E se o vídeo que publicaste online não fosse exatamente o que criaste? Em 2025, o YouTube revelou que usou inteligência artificial (IA) para editar vídeos sem o consentimento ou conhecimento dos criadores, levantando questões sobre confiança e autenticidade. Estas alterações, aplicadas a YouTube Shorts com IA, são subtis, mas suficientes para gerar desconforto entre criadores e reacender o debate sobre como a IA molda a nossa perceção da realidade. Como esta prática afeta a conexão com o mundo real? Vamos explorar este fenómeno.
Alterações Invisíveis com Impacto Visível
Criadores como Rick Beato, com mais de cinco milhões de subscritores, notaram algo estranho nos seus vídeos. “O meu cabelo parecia estranho, quase como se estivesse a usar maquilhagem”, disse Beato. Rhett Shull, outro YouTuber musical, identificou o mesmo problema: rugas nas roupas mais definidas, pele ora mais nítida ora suavizada, e até distorções em orelhas. Estas mudanças, quase impercetíveis sem comparação direta, foram confirmadas pelo YouTube como parte de um experimento em YouTube Shorts com IA, usando técnicas de machine learning para desfocar, reduzir ruído e melhorar a clareza. O resultado? Um efeito artificial que, para alguns, compromete a autenticidade do conteúdo.
A Reação dos Criadores: Confiança em Jogo
A falta de transparência do YouTube gerou críticas. Shull, cuja análise sobre o tema atingiu mais de 500 mil visualizações, expressou frustração: “Se quisesse este excesso de nitidez, eu próprio o teria feito. Isto deturpa quem sou online.” Para criadores, a confiança do público é essencial, e alterações não autorizadas podem abalar essa relação. Desde junho de 2025, queixas em redes sociais apontavam para estas edições, com imagens comparativas a circular online. A confirmação do YouTube, através de Rene Ritchie, veio tarde, e a ausência de uma opção inicial para recusar as alterações intensificou o descontentamento.

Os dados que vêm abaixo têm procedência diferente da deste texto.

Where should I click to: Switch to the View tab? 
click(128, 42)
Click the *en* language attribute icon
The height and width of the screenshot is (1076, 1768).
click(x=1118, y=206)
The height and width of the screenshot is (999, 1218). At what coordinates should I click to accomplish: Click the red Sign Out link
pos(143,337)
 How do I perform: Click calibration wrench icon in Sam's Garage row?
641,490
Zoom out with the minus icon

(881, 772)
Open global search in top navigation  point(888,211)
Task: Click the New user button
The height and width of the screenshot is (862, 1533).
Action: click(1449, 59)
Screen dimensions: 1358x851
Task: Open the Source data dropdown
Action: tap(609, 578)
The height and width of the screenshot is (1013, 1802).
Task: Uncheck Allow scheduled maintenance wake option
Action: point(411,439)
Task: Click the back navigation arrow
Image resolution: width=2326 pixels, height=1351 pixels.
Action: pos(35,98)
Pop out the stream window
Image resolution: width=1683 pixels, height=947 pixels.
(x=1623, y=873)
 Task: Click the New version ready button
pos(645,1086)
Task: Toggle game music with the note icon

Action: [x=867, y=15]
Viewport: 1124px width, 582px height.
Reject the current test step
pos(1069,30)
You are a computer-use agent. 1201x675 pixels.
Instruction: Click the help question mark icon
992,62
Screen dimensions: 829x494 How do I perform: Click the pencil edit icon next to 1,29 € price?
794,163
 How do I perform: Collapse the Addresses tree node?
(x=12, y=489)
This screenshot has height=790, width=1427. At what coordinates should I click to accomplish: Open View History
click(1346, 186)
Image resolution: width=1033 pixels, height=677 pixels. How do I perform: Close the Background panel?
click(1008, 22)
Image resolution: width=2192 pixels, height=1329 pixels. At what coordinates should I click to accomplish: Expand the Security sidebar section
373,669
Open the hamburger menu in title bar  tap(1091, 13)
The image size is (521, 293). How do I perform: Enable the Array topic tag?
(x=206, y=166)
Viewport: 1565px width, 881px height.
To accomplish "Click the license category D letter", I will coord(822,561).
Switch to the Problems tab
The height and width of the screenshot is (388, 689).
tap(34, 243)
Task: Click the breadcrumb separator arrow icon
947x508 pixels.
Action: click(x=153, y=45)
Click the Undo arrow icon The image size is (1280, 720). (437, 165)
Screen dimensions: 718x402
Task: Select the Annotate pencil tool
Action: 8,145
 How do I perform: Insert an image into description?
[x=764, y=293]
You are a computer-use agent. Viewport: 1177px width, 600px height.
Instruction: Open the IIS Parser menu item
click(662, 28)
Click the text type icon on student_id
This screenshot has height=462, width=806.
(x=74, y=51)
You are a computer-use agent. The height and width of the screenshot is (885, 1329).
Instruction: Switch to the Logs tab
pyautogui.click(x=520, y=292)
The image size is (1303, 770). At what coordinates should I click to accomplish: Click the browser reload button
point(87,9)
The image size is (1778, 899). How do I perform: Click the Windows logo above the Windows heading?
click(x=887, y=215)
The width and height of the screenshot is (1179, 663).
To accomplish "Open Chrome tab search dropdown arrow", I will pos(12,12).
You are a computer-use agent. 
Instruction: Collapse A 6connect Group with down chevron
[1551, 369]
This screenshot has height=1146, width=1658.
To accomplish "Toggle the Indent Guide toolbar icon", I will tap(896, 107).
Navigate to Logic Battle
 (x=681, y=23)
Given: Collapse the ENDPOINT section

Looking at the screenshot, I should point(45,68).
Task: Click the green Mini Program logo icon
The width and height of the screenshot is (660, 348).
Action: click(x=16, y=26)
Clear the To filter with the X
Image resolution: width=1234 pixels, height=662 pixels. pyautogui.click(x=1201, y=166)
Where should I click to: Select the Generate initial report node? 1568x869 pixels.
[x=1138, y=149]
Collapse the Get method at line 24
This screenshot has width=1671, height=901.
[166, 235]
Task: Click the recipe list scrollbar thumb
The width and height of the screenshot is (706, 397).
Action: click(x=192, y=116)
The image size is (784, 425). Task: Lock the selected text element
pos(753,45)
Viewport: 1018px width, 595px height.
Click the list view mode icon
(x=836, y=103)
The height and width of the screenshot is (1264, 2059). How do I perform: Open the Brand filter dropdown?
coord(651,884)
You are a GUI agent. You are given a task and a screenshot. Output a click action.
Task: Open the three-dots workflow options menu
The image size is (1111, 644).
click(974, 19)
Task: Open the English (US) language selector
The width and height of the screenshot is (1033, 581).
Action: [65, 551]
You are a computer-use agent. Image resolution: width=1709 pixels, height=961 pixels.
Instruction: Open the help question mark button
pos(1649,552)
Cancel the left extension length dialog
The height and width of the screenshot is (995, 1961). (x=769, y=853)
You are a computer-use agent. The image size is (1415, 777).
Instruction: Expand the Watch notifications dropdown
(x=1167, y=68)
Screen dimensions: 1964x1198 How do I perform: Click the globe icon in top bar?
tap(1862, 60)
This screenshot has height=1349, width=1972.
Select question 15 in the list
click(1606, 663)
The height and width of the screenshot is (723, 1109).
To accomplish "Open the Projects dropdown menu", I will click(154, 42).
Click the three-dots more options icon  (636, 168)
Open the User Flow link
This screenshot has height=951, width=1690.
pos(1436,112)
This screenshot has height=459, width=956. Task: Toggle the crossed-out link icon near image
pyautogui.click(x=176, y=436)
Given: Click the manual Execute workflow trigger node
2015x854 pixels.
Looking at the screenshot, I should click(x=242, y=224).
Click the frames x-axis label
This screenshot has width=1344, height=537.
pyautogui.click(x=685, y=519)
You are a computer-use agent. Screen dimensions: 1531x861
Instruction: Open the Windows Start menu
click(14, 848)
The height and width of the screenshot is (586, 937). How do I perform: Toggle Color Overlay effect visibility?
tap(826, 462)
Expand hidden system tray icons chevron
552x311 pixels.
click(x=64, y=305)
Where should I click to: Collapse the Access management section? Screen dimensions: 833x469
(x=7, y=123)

IA como Filtro da Realidade
O caso do YouTube reflete uma tendência maior: a IA está a tornar-se um mediador invisível da realidade digital. Tal como os smartphones modernos usam IA para melhorar fotos e vídeos, plataformas como o YouTube aplicam estas tecnologias sem aviso. Samuel Woolley, especialista em desinformação, critica a falta de consentimento: “Nos telemóveis, podes escolher ativar ou desativar estas funções. Aqui, uma empresa manipula conteúdo sem permissão.” Ele questiona o uso do termo “machine learning” pelo YouTube, sugerindo que é uma tentativa de suavizar o impacto do termo “IA”. Esta prática levanta preocupações sobre como a realidade digital mediada pode distorcer a nossa perceção do mundo.
Um Debate com Raízes Antigas
A manipulação de imagens não é nova. Há décadas, revistas retocavam fotos de celebridades, gerando críticas, como quando Kate Winslet contestou a edição da sua cintura numa capa da GQ em 2003. Mais recentemente, filtros automáticos no TikTok e no iPhone causaram polémica. Contudo, a IA amplifica este fenómeno. Exemplos como a ferramenta Best Take do Google Pixel 10, que cria fotos de momentos que nunca existiram, ou o zoom de 100x gerado por IA, mostram como a tecnologia redefine o que consideramos real. Jill Walker Rettberg, professora da Universidade de Bergen, compara: “Uma pegada na areia prova que alguém esteve lá. Com IA, o que garante a autenticidade?”
O Futuro da Autenticidade Online
O YouTube prometeu uma opção de opt-out após a reação dos criadores, mas o caso expõe tensões maiores. A realidade digital mediada por IA, como no caso dos YouTube Shorts, levanta questões éticas sobre transparência e controlo. Enquanto alguns, como Beato, veem o YouTube como uma força positiva, outros temem que a edição não autorizada erode a confiança. Num mundo onde a IA pré-processa cada vez mais o que vemos, a linha entre realidade e manipulação torna-se mais ténue. Este episódio sublinha a necessidade de maior transparência para preservar a autenticidade online.